By means of this expedient of analysis we have extended the range of exact scientific research far beyond the limits of measurement actually accessible in practice, both in the matter of immeasurably large, as well as in that of immeasurably small, quantities. Now, when such a formula is used to describe an event, symbols occur in it that stand for those quantities which are, in a certain sense, the ground elements of the measurements, with the help of which we endeavour to grip the event; thus, for example, in the case of all spatial measurements, symbols for the "length" of a rod, the "volume" of a cube, and so forth. In creating these ground elements of spatial elements we had hitherto been led by the idea of a rigid body which was to be freely movable in space without altering any of its dimensional relationships. By the repeated application of a rigid unit measure along the body to be measured we obtained information about its dimensional relationships.
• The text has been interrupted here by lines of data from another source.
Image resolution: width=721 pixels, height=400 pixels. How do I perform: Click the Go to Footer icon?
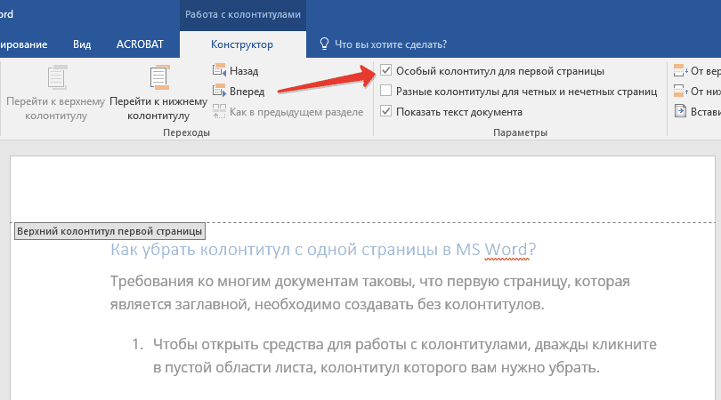158,78
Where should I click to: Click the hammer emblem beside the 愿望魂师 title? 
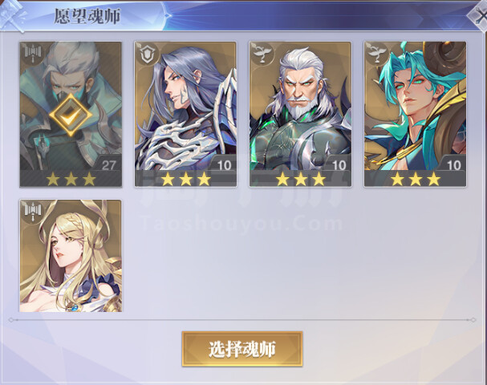coord(14,16)
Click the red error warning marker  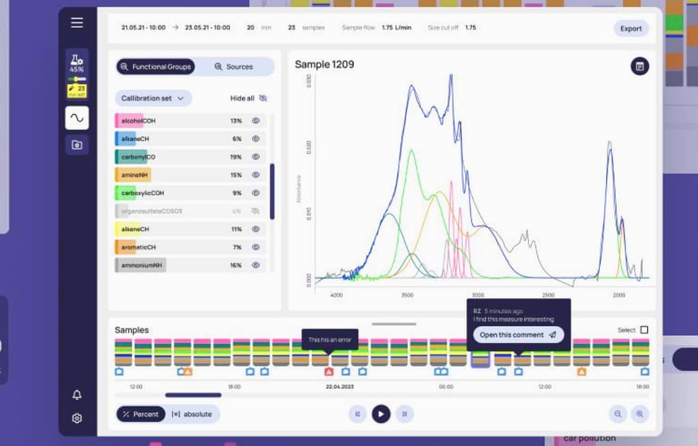[x=329, y=372]
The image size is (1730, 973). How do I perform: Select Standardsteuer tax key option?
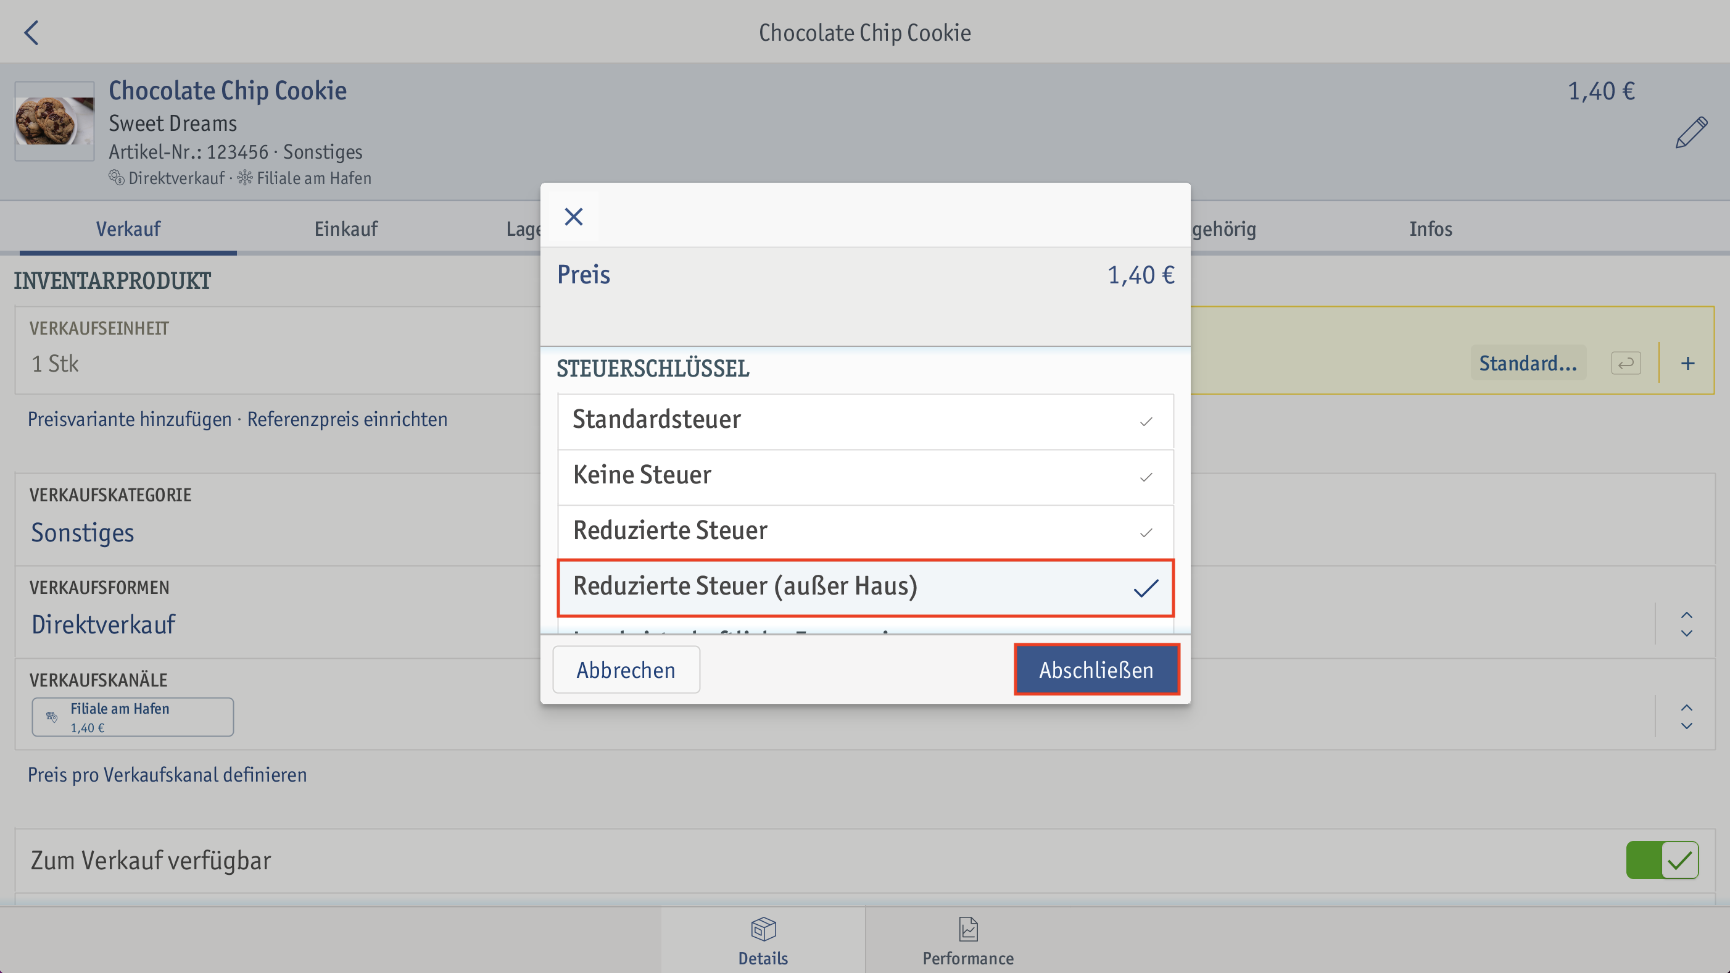865,419
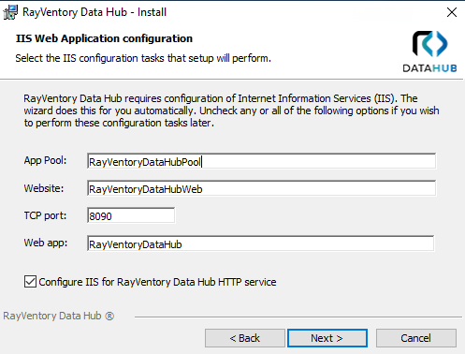Click the 'Website:' label
Viewport: 465px width, 354px height.
pyautogui.click(x=44, y=188)
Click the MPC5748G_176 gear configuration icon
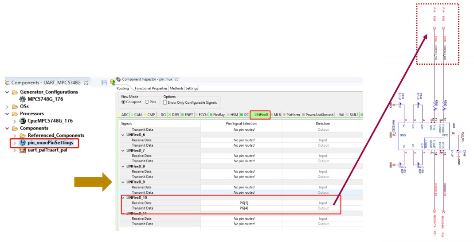 point(23,99)
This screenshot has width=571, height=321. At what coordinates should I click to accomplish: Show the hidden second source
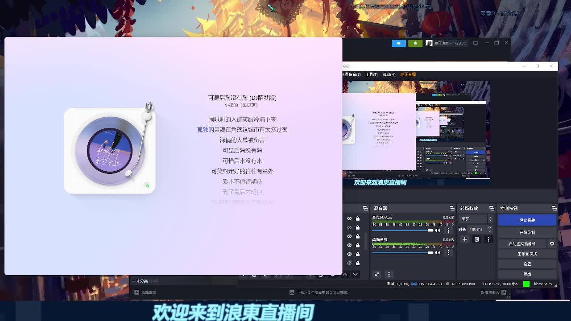tap(349, 227)
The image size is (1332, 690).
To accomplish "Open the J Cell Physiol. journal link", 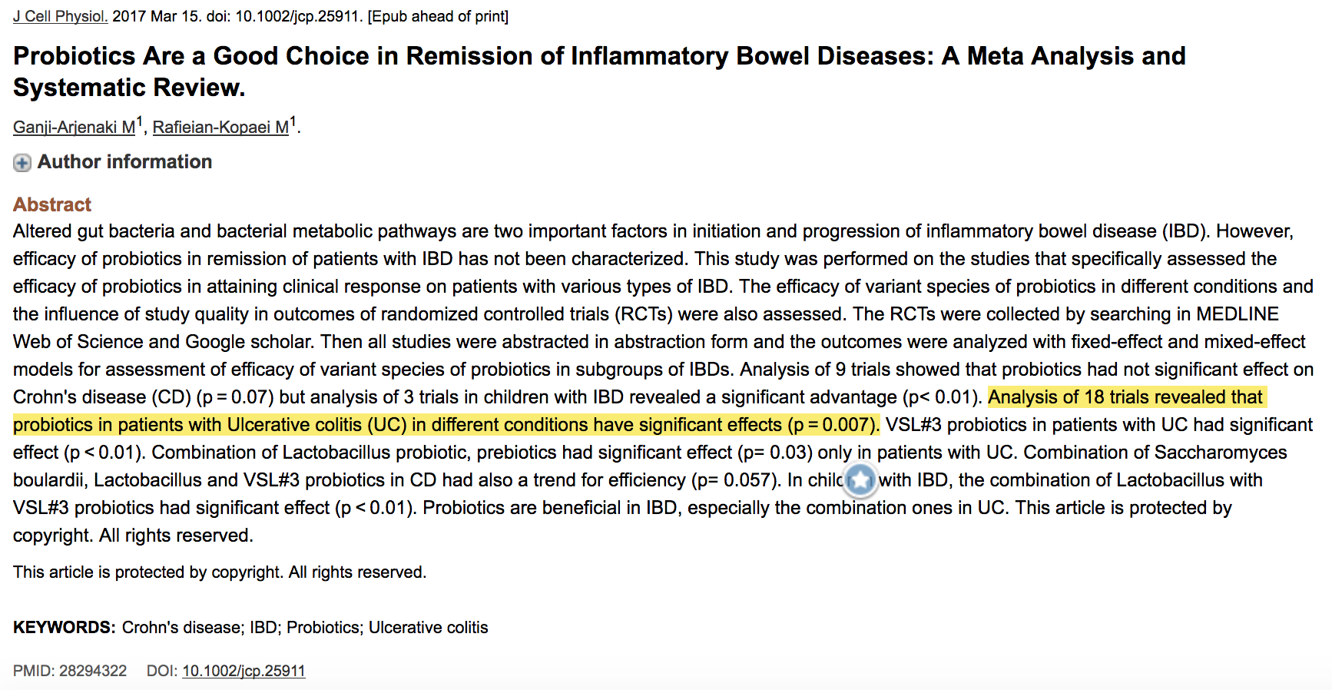I will click(x=60, y=16).
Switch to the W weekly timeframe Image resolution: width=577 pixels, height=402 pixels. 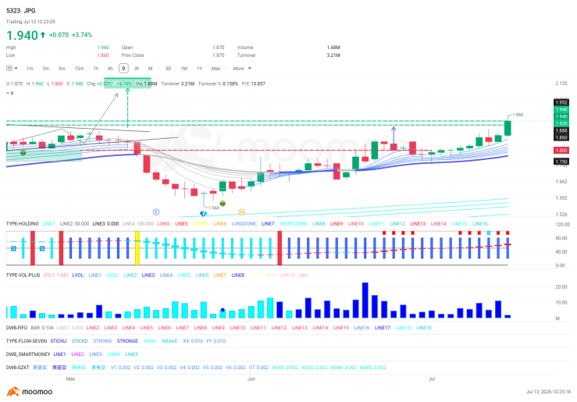coord(137,69)
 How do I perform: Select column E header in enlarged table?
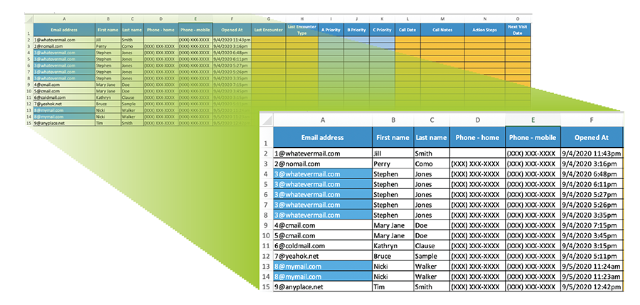click(x=533, y=120)
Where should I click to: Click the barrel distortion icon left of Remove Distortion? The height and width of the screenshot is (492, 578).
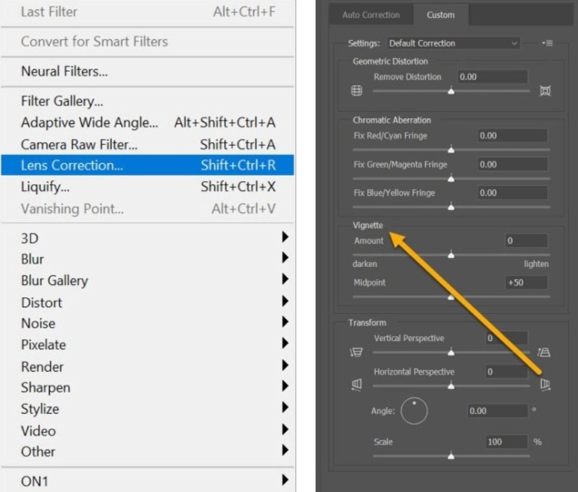coord(356,91)
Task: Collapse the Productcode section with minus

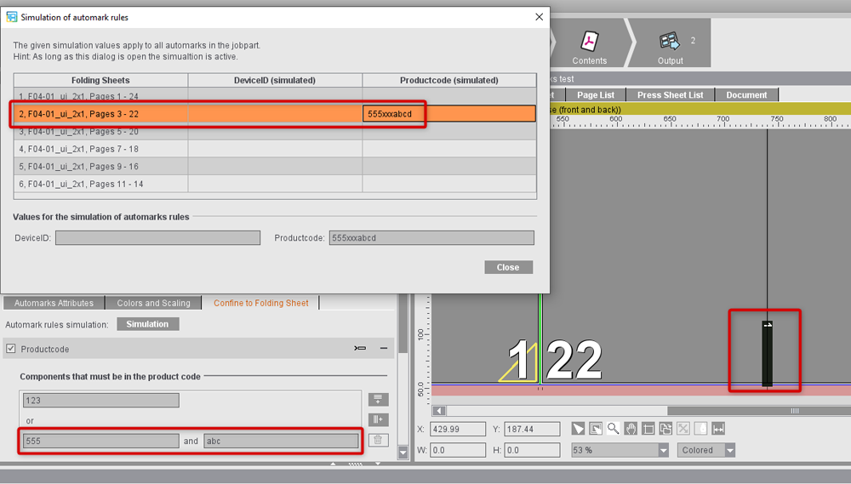Action: (x=384, y=349)
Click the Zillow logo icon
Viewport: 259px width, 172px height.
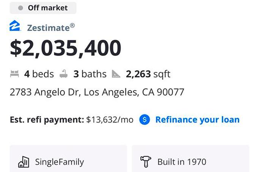15,26
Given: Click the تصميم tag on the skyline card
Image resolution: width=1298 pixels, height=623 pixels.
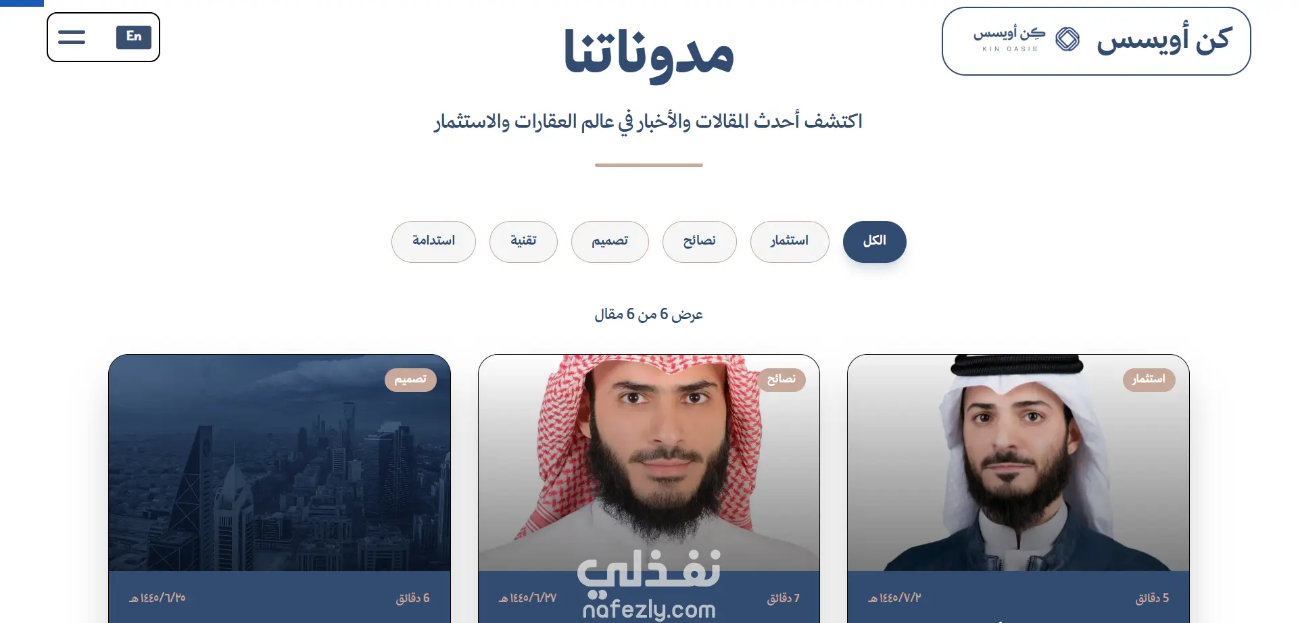Looking at the screenshot, I should pos(410,380).
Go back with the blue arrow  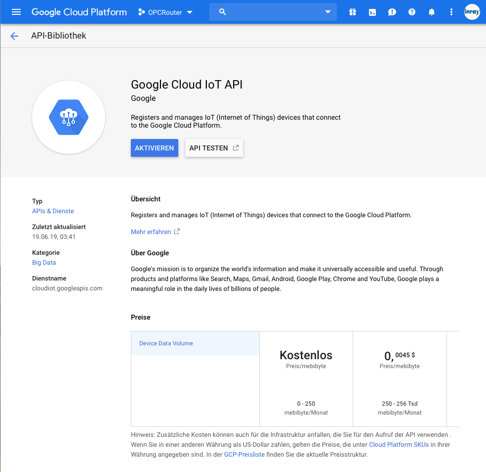click(14, 36)
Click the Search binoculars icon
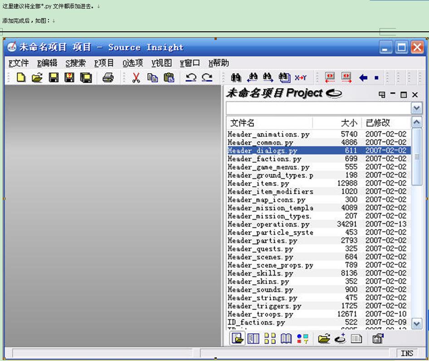 [236, 78]
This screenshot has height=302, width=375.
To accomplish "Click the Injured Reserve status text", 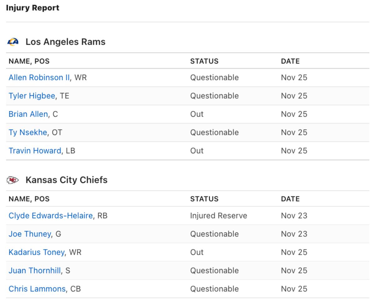I will 218,216.
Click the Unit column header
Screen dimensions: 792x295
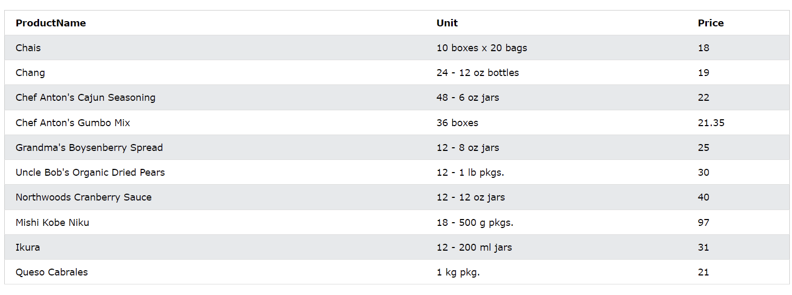(447, 23)
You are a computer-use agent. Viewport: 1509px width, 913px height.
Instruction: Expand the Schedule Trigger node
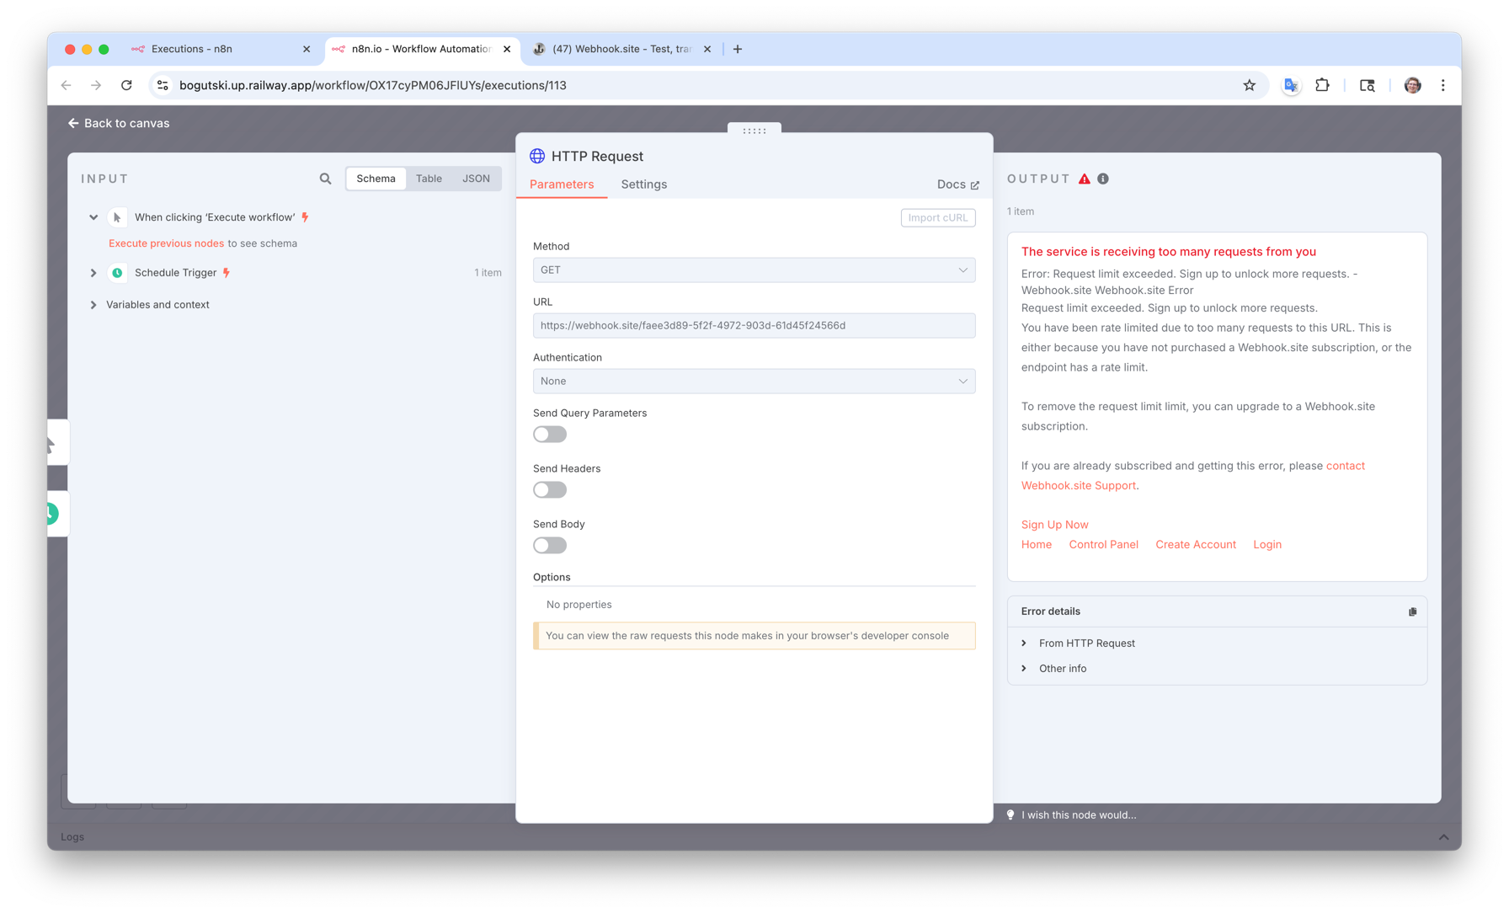point(93,273)
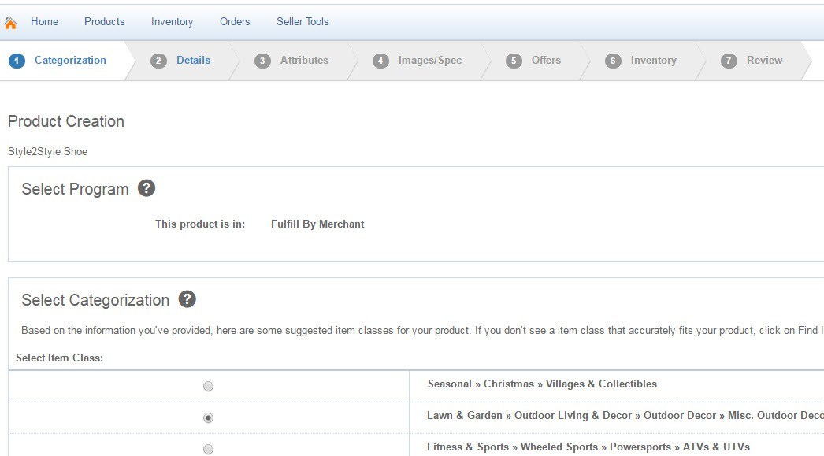
Task: Open the Products menu
Action: click(x=104, y=21)
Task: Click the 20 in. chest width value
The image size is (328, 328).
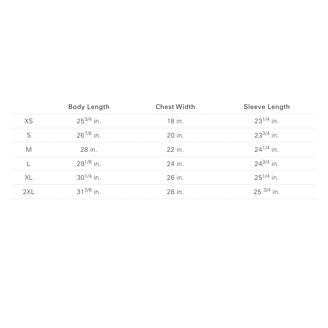Action: (x=175, y=135)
This idea of the ideal rigid measuring rod, which is only partially realizable in practice, on account of all sorts of disturbing influences such as the expansion due to heat, represents the fundamental conception of the geometry of measure.

The discovery of suitable mathematical terms, which can be inserted in a formula as symbols for definite physical magnitudes of measurements, such as e.g. length of a rod, volume of a cube, etc., in order to shift the responsibility, as it were, for all further deductions upon analysis, is one of the fundamental problems of theoretical physics and is intimately connected with the two postulates enunciated in [§ 2].

To realize this fully, we must revert to the foundations of geometry, and analyse them from the point of view adopted by Helmholtz in various essays, and by Riemann in his inaugural dissertation of 1854: "On the hypotheses which lie at the bases of geometry." Riemann points almost prophetically to the path now taken by Einstein.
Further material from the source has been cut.